**Exercise goal:** Duplicate the stretch of records from the start through the line that contains "Action: point(810,476)", including that line.

**Exercise input:**
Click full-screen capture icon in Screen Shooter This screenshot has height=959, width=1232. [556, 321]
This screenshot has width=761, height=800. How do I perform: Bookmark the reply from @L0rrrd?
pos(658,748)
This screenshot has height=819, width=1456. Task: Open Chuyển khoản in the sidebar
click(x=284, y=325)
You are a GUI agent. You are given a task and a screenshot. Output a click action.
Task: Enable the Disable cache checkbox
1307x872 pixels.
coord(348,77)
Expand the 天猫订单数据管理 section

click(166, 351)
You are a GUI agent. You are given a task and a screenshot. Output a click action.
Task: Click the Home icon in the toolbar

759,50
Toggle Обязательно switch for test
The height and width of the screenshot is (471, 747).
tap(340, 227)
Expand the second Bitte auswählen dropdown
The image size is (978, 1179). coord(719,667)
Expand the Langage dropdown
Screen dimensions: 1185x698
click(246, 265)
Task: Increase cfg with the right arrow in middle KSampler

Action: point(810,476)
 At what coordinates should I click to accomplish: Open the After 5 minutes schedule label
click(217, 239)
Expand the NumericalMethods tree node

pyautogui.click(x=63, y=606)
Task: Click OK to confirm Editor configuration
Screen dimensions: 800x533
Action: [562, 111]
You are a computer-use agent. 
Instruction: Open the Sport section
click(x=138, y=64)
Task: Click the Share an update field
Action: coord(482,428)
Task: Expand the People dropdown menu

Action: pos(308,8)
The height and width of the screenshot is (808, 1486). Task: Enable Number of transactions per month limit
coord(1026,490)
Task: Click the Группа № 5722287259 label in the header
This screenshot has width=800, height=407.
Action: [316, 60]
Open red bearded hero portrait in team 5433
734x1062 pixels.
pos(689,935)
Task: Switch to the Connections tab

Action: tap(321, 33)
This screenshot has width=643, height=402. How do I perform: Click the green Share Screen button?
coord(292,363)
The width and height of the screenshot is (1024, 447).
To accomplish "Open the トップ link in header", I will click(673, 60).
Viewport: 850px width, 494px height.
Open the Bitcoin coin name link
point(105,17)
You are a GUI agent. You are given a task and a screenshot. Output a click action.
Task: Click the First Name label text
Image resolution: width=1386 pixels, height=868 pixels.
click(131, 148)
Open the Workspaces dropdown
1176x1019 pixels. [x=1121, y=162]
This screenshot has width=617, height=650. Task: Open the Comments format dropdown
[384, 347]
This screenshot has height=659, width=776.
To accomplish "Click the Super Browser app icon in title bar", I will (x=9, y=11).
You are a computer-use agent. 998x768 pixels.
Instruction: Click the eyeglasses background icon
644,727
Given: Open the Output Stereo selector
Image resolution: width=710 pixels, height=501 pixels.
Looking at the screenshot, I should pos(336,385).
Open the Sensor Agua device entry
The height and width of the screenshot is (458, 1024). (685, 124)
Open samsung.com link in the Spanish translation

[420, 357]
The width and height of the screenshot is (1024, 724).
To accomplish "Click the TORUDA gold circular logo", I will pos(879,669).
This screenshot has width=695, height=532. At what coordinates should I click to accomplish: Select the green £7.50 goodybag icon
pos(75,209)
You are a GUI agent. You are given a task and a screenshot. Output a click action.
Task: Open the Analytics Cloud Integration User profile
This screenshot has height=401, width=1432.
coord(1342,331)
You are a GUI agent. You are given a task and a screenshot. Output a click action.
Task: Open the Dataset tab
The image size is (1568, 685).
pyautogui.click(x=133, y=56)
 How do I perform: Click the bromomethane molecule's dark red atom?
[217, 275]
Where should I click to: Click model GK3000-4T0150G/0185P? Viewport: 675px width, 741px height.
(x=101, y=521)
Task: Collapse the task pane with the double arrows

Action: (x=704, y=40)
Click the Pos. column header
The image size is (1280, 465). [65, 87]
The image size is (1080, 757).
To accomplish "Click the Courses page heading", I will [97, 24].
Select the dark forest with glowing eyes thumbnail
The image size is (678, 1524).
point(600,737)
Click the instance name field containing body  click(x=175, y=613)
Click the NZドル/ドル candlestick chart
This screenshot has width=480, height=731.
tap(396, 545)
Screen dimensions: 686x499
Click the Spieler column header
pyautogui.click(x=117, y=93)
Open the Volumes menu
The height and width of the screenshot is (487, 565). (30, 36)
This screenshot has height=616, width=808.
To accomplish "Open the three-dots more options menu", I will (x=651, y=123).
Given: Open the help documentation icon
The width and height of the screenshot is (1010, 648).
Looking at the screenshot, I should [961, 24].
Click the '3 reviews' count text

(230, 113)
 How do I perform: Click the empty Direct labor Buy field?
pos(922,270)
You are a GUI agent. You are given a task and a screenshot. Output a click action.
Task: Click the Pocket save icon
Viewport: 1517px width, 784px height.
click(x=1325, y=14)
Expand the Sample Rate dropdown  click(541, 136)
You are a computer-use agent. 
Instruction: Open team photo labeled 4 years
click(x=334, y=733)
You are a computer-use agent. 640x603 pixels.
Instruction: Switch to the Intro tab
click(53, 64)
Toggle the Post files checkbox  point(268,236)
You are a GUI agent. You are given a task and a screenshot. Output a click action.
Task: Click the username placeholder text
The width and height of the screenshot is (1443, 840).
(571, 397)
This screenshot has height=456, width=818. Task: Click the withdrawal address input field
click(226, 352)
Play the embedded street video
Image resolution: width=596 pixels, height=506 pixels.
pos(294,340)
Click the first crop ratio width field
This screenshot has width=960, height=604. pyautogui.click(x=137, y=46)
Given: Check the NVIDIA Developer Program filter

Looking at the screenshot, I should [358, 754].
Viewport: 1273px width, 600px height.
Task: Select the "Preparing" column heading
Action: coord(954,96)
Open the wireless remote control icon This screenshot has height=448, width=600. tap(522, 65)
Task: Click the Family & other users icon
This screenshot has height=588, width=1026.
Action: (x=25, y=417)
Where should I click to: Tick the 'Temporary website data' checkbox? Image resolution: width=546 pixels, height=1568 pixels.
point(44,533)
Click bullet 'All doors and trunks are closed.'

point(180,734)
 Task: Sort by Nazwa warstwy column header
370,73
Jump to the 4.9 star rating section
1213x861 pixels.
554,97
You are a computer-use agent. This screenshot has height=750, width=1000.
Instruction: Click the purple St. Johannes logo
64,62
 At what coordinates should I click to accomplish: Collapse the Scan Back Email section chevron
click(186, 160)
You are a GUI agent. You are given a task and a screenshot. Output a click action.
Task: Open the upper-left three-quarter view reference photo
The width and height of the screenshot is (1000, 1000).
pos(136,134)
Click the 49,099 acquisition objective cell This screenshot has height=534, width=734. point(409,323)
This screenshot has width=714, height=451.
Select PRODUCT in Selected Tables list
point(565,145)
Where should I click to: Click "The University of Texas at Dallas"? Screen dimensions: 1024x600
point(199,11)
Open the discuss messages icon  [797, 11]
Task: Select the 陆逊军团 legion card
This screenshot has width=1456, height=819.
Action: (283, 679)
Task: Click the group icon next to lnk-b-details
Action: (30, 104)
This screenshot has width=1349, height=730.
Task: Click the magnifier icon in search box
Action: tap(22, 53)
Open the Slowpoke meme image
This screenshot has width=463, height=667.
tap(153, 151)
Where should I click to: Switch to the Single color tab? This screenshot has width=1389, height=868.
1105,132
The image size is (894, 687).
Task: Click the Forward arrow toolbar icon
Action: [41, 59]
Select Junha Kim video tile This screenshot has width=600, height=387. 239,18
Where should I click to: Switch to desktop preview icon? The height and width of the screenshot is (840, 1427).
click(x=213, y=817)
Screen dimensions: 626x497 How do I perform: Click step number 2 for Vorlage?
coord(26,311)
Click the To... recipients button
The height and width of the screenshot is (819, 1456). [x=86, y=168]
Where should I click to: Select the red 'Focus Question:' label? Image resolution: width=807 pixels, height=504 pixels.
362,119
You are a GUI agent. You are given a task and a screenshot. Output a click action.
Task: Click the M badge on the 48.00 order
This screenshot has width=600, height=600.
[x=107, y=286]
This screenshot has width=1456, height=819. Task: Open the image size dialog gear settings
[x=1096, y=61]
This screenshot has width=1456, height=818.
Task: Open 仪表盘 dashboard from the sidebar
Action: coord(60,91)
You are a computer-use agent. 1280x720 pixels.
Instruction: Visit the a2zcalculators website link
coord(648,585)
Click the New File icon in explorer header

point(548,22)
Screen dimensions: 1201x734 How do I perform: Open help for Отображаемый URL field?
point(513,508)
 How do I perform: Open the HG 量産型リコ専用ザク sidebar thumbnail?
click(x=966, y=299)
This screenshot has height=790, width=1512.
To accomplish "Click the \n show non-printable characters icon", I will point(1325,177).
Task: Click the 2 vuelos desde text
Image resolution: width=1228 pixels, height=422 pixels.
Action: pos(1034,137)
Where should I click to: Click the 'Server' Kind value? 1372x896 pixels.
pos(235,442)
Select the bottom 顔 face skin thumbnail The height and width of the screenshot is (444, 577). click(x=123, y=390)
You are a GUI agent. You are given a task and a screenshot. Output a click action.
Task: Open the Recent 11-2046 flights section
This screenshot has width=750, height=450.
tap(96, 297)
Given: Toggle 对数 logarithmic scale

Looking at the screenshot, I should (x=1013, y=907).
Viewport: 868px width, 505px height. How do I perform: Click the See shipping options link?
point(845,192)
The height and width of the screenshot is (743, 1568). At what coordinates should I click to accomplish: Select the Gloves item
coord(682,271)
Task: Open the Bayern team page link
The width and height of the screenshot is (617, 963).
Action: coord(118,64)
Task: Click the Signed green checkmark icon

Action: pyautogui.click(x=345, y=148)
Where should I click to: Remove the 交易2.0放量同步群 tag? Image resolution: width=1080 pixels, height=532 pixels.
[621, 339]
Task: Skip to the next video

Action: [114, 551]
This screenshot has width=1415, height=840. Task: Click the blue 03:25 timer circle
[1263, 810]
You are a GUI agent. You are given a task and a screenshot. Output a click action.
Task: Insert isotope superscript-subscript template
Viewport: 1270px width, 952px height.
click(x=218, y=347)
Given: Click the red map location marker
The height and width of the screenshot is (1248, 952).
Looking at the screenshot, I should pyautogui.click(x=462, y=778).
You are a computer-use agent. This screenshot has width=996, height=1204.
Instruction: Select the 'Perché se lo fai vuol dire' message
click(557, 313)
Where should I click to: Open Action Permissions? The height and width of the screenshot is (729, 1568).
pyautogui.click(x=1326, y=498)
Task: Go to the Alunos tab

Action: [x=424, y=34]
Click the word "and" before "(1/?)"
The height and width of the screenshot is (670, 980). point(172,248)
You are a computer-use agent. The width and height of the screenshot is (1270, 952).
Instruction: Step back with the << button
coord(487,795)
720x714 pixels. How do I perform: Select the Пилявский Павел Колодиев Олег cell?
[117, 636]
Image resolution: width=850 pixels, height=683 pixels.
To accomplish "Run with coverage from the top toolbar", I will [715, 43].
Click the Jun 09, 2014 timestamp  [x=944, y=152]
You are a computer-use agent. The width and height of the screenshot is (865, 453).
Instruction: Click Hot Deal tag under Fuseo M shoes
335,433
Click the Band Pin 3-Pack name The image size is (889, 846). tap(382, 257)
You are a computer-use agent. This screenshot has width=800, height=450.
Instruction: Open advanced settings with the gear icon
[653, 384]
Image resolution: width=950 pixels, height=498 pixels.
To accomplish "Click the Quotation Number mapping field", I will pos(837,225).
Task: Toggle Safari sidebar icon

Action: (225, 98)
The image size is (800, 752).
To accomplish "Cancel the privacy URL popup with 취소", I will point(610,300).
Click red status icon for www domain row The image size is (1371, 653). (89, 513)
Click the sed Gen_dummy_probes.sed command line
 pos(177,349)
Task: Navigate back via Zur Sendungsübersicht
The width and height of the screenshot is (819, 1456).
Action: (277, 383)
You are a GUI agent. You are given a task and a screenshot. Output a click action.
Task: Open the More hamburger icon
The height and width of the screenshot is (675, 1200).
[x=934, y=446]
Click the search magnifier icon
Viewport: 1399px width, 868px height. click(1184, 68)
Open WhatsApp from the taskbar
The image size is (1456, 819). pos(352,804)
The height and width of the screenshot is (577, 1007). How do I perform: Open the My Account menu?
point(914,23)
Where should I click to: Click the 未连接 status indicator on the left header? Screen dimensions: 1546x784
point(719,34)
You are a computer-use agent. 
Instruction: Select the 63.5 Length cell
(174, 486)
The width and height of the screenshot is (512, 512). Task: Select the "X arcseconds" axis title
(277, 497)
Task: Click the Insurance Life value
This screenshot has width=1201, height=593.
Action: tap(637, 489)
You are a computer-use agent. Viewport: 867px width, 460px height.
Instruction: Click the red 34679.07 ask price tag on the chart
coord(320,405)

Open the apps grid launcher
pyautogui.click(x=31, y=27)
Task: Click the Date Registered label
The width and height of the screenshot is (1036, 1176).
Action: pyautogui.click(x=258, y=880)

**Result of the exercise:**
Click full-screen capture icon in Screen Shooter This screenshot has height=959, width=1232. [556, 321]
This screenshot has width=761, height=800. How do I perform: Bookmark the reply from @L0rrrd?
pos(658,748)
This screenshot has height=819, width=1456. Task: Open Chuyển khoản in the sidebar
click(x=284, y=325)
You are a GUI agent. You are given a task and a screenshot. Output a click action.
Task: Enable the Disable cache checkbox
1307x872 pixels.
coord(348,77)
Expand the 天猫订单数据管理 section

click(166, 351)
You are a GUI agent. You are given a task and a screenshot. Output a click action.
Task: Click the Home icon in the toolbar

759,50
Toggle Обязательно switch for test
The height and width of the screenshot is (471, 747).
tap(340, 227)
Expand the second Bitte auswählen dropdown
The image size is (978, 1179). coord(719,667)
Expand the Langage dropdown
Screen dimensions: 1185x698
click(246, 265)
Task: Increase cfg with the right arrow in middle KSampler

Action: point(810,476)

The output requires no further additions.